The Unseen World

“What can I get you, Professor?” he asked—his perpetual name for David, and for anyone in the neighborhood who manifested signs of formal education—and David, leaning forward, his hands behind his back, selected his cut of beef carefully, brought it home, cooked it up for Ada while she sat in the kitchen and talked to him, her father, her best and most important ally in the world.

“I’ll tell you something, Ada,” said David. He turned to look at her, pushed his glasses, steamy from the pot of water he had boiling on the stove, back up on his nose. “It’s going to be a different lab without you there. Quite a different lab altogether,” he said. “I know Liston’s really going to miss you.”

“I’ll miss her, too,” said Ada. She was talking, of course, about her father; just as he was talking about her.

Their old and comfortable house filled up with the smell of herbs and onions and garlic. And Ada thought in that moment that it might not all be so bad.


Liston had warned her not to be late, so before she went to bed Ada had consulted the schedule she’d received, noting the start time of all the classes. Her first was at 8:00 a.m., and she planned on arriving at 7:50 just to be safe.

At breakfast, David was quiet. He did not know what to say to her: she could tell that he felt he had failed her.

Then he asked, as if it had just occurred to him, what she would use to carry her books, and she pointed to a canvas bag on the floor that she had scavenged from the basement.

“Oh, dear,” said David. “That won’t do the trick. Wait here,” he said, and he went into his office and emerged, proudly, with a brown briefcase that unlocked only when a five-digit code was entered mechanically onto a rotating combination lock. David had not used it in years, but it had been an object of fascination for Ada when she was small. He had programmed the lock with a number he promised she could guess. As a smaller child she had spent hours entering guessable numbers: her birth date, then her birth date backward; his birth date, forward and backward; the address of their house with three zeroes in front of it. But she’d never guessed correctly. Every now and then, still, she walked into his office and idly tried a new idea.
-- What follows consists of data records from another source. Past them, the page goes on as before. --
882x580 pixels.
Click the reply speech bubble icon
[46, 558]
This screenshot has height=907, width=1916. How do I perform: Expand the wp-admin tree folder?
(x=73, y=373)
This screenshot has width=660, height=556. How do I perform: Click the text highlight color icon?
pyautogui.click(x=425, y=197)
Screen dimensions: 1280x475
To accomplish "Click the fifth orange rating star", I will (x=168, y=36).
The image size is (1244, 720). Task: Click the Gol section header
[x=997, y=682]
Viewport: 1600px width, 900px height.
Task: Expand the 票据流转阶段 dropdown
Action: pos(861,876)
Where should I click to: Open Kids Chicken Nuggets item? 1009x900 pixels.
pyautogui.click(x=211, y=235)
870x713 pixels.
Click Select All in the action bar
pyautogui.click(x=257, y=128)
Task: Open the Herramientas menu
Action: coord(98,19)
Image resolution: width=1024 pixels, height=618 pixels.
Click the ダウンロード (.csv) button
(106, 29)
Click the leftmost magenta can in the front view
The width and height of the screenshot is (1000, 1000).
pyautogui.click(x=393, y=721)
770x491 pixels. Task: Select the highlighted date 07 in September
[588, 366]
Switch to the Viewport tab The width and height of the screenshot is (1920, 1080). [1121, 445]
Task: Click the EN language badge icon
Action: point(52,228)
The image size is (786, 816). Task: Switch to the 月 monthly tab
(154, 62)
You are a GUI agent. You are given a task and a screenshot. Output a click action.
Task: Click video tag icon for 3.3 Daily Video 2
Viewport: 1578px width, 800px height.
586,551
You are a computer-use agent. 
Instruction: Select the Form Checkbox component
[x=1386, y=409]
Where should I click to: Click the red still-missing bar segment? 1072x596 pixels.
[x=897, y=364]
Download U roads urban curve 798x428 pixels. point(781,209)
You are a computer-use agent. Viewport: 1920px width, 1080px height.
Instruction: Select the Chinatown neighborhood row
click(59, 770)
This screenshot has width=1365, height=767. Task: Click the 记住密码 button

“It’s yours,” he said to her proudly.

She took it from him. She was pleased: she felt professional, suddenly, like her own person.

“You’ve never guessed the code?” he asked.

Ada shook her head.

“It’s just code. The word code, using alphanumeric substitution,” he said happily. “No shifts. Stupidly simple. The sort of password that longs to be cracked.”

Ada had, long ago, memorized a table that listed each letter next to its corresponding number, 1 through 26. She turned the dials on the combination lock—3 for C, 15 for O—until they read 31545, and then pressed two buttons to its right and left, and the latches opened with a satisfying, muted pop.

Inside, the briefcase was empty, lined with a silk material that was yellowing in places. One half of the briefcase bore little elasticized compartments meant to hold writing implements and notepads, and David now took a pen from his shirt pocket and tucked it into place inside one. He walked back into his office and came out again holding an unlined pad of white paper, stationery from the Steiner Lab that David had ordered en masse five years ago. He handed this to Ada as well.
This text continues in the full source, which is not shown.